Sverzhinsky et al. reconstituted the first-ever observed tripartite complex of TonB, ExbB, and ExbD from purified components—a major accomplishment (54). Several aspects of their data are supportive of our model. In keeping with their in vitro results, we previously showed that ExbB was a dimer of homodimers in vivo (24). They purified a complex consisting of ExbB₄-ExbD₁-TonB₁, which could represent an intermediate that can form during the transition between stages II and III (Fig. 8). Their previous isolation of ExbB₄-ExbD₂ complexes in vitro (52) could reflect the pool of ExbD₂ homodimers that are not in contact with TonB₂ in Fig. 8. In addition, TonB-TonB homodimerization was not detected in their phage-panning assay, where the TonB TMD was absent, consistent with our results showing that TMD residue H20 was important for that homodimerization of the carboxy terminus. It would be interesting to know whether, in the ExbB₄-ExbD₁-TonB₁ complex of Sverzhinsky et al. (54), TonB and ExbD can form either a proteinase K-resistant conformation in micelles or the TonB-ExbD formaldehyde-cross-linked complex, which are hallmarks of TonB system activity in vivo (32).

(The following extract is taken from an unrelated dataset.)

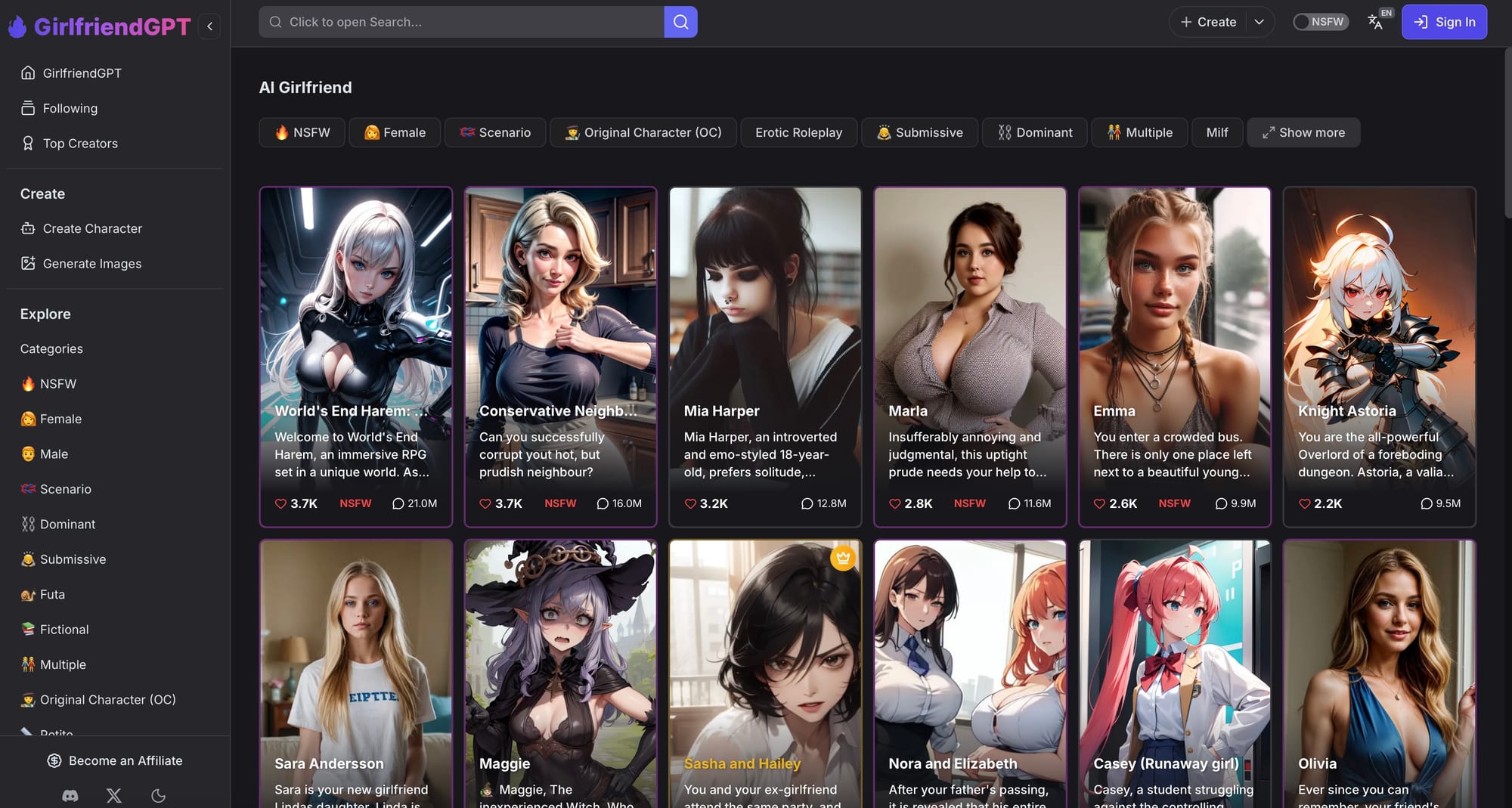Viewport: 1512px width, 808px height.
Task: Click the search input field
Action: tap(461, 22)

In some areas, our findings diverge from those of Sverzhinsky et al. (54). Given our data showing that TonB is homodimeric throughout an energy transduction cycle, the purified ExbB₄-ExbD₁-TonB₁ complex is unlikely to represent the ExbB-ExbD-TonB complex characteristic of “functional” TonB. In addition, the model published by Sverzhinsky et al. (54) does not account for the cellular TonB-ExbD-ExbB ratios of 1:2:7 seen in vivo. Moreover, their model is partially based on the idea that the TonB protein is proteolytically labile (54). However, when expressed to chromosomally encoded levels in a wild-type background, TonB is proteolytically stable over more than two cell doublings, as are ExbD, ExbB, and FepA (20, 77) (see Fig. S7 in the supplemental material). TonB is unstable only under non-wild-type conditions, such as when it is overexpressed and exceeds the capacity of ExbB and ExbD to stabilize it (57), or when ExbB and ExbD are absent (78).